After Dad's MRI in October appeared to show "enhancement" (indicating tumor growth), I quickly started looking at other options. One of those being Optune (http://www.optune.com/). It's a device worn on the head of the patient, which has shown such positive impact on survival and quality of life for patients with recurrent glioblastoma (and recently newly diagnosed glioblastoma patients). I found a doctor at Scott & White in Temple that has many patients on this device, I've researched him (Harvard Medical School isn't too bad), and I knew that's the guy I wanted to see next- IF Dad had another bad MRI.
And would you guess- he was there last night! I immediately recognized him and knew I had to talk to him about Dad's case and have some sort of personal connection with him- because IF the time comes and we need him, I'm going to need him to remember us!

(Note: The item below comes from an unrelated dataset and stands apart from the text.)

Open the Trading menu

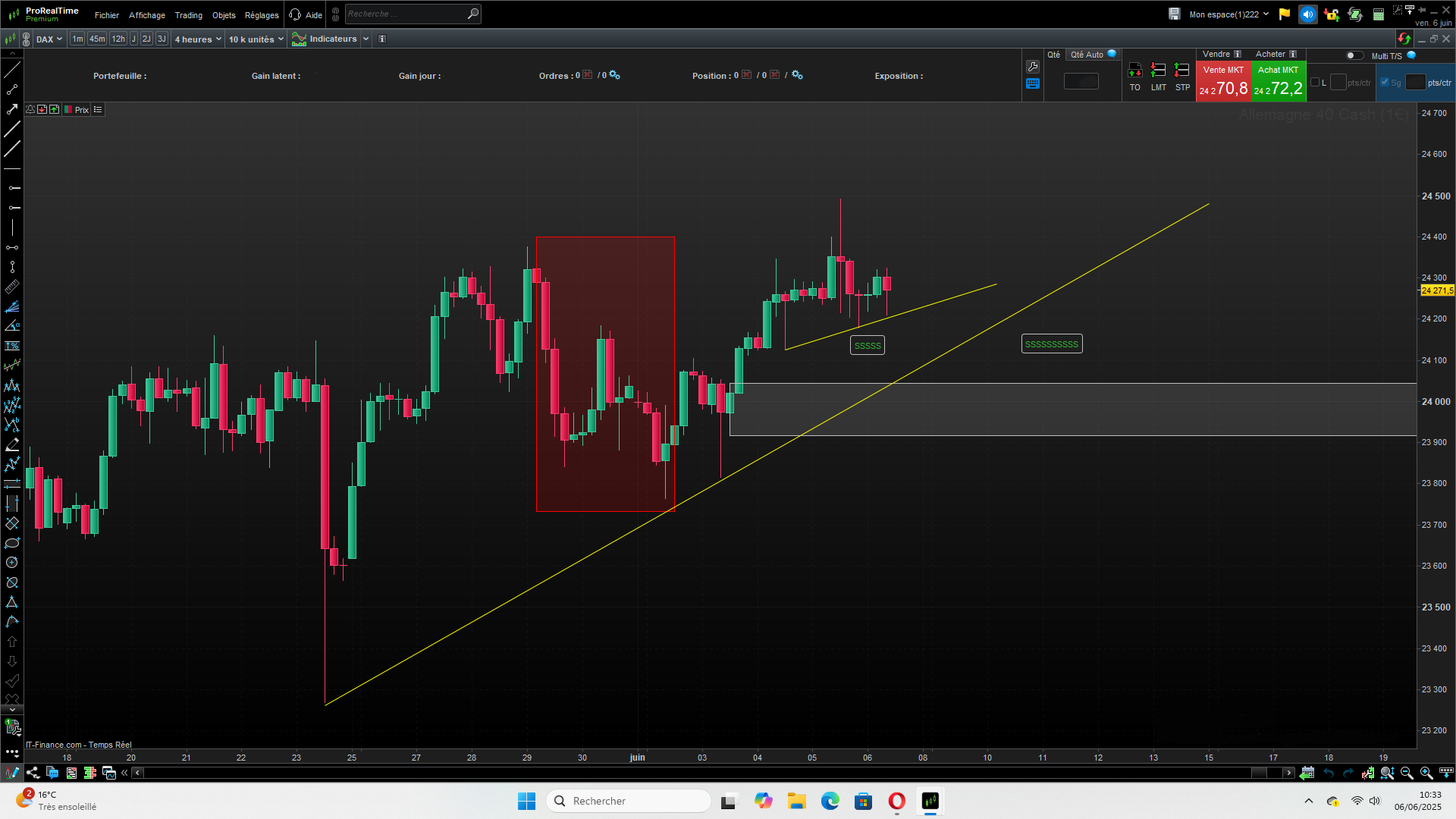[x=188, y=15]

We discussed the treatment, and the NEW treatment options Scott & White in Temple has to offer glioblastoma patients- just talking to him was so incredibly encouraging.
We also discussed insurance- you know me, I need to know how we would be able to cover the cost of the device IF insurance denies the device. After doing a bit of research, the device is about $20,000 per MONTH. And...I realized currently Dad's insurance considers this "experimental", although it is FDA approved, and when Dad moves to Medicare, it is covered on a "case by case basis".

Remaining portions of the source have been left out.